| Quoted text |
'''
Oh, so it looks a OAR issue. Anyhow if the latter works, the following should work as well:
List<String> getSubmitCommandLine(TaskRun task, Path scriptFile ) {
return [ 'oarsub', '-S', "./${scriptFile.getName()}" ]
}
(the name is specified with a directive in the script, therefore shouldn't be needed)
OK ! Seems to work, now I got some error relative to my poor adpation of my code on this new cluster.
Thank you a thousand times ! I cannot tell you right now it's working but it's definitely a great improvement. I'll tell you if I got some other problems or if everything is working in a few days I will do a pull request 👍
Thank you again.
Any progress on this?
I'm busy on a side project since the beginning of the week. I should go back on OAR next week :)
Great! No hurry, just curious about the status of this.
Hello,
I'm back on OAR.
So the job is correctly scheduled, but nextflow is sending the OAR option as only one string, with the following syntaxe in my nextflow config file :
process {
executor='oar'
queue='default'
clusterOptions = '--project epimed' -l /core=16,walltime=00:30:00'
}
But OAR is expecting several string for each parameter. Could you tell me how to fix that ?
Thank you.
Push your code and link it here, please.
The clusterOptions
is added here.
As you can see it's added as it specified by user. What you need to do is to split that string in tokens and add each of them to the result
list.
To split that string use the splitter helper that takes care to keep together value enclosed within quote characters (however you need to verify that this will be compatible with the syntax expected by OAR).
Another option is to provide clusterOptions
as a List
object, therefore you can just it to the result
object.
Here we are,
I finally had some time to finalize this work. I did use the .tokenize()
'''
| Collected data |
'''
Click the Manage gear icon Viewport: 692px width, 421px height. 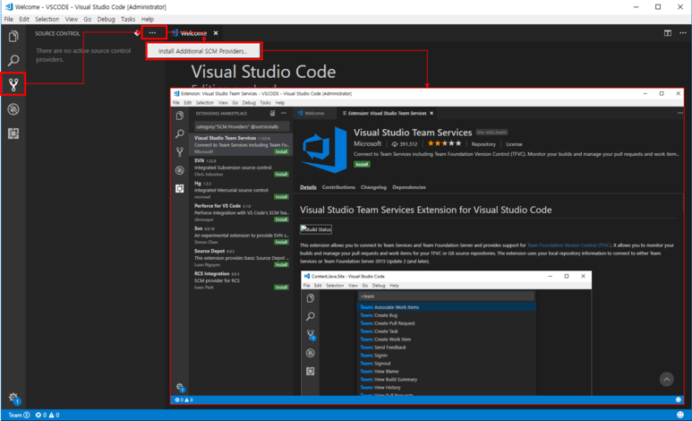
'''
| Directions for this task |
In the forum thread about the OAR executor, what is recommended for splitting the clusterOptions string into tokens?

| Result for this task |
The splitter helper, which keeps values enclosed within quote characters together.